-- About this task --
Would you transcribe the line that holds "Image resolution: width=1269" and all the lines below it, through the final one, exactly and with nothing else?

-- Supplied records --
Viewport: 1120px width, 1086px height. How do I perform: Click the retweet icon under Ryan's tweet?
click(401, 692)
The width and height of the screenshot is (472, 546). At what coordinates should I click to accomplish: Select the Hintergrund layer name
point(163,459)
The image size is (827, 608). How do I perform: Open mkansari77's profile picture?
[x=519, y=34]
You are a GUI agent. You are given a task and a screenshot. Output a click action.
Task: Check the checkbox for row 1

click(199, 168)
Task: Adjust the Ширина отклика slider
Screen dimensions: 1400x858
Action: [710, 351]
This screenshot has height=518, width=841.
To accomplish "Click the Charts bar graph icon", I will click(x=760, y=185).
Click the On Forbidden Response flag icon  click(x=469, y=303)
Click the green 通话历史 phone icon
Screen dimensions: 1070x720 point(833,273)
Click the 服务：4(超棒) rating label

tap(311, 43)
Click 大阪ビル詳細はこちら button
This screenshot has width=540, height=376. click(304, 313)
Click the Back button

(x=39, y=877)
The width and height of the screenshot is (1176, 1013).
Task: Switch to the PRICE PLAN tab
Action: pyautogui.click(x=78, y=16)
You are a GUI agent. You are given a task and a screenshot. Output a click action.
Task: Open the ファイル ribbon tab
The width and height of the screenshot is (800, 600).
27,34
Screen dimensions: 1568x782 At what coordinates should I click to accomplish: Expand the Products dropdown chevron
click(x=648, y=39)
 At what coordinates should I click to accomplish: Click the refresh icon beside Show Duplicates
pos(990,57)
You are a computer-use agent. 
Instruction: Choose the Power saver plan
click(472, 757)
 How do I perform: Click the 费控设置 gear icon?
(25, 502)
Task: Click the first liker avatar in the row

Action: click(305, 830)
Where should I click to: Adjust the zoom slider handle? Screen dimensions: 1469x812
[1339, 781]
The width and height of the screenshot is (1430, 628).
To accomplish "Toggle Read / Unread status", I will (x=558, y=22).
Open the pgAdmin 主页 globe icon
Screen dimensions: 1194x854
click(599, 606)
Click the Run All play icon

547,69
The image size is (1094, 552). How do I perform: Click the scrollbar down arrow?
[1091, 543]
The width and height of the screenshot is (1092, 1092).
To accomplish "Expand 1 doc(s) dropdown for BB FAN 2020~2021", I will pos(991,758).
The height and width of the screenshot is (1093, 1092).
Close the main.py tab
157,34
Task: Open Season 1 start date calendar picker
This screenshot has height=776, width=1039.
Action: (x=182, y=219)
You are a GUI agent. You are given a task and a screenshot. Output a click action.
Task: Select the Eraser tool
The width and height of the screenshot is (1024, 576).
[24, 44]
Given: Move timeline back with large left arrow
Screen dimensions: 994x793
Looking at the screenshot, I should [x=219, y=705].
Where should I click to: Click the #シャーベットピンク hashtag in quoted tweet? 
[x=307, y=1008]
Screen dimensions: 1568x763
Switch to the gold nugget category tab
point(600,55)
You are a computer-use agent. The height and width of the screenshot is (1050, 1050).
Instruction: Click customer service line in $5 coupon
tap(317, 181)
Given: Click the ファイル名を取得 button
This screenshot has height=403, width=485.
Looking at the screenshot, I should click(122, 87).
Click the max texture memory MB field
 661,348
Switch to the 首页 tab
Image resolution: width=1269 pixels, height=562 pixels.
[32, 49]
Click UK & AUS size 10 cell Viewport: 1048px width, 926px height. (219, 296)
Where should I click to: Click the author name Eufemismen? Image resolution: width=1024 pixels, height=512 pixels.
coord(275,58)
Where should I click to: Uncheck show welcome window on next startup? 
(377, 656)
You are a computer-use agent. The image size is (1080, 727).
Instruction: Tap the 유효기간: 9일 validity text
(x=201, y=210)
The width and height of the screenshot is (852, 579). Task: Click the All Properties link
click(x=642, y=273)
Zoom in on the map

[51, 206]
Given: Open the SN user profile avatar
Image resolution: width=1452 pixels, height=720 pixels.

-- Response box --
Image resolution: width=1269 pixels, height=562 pixels.
[32, 49]
Click UK & AUS size 10 cell Viewport: 1048px width, 926px height. (219, 296)
Where should I click to: Click the author name Eufemismen? Image resolution: width=1024 pixels, height=512 pixels.
coord(275,58)
Where should I click to: Uncheck show welcome window on next startup? 
(377, 656)
You are a computer-use agent. The image size is (1080, 727).
Instruction: Tap the 유효기간: 9일 validity text
(x=201, y=210)
The width and height of the screenshot is (852, 579). Task: Click the All Properties link
click(x=642, y=273)
Zoom in on the map

[51, 206]
Given: Open the SN user profile avatar
Image resolution: width=1452 pixels, height=720 pixels.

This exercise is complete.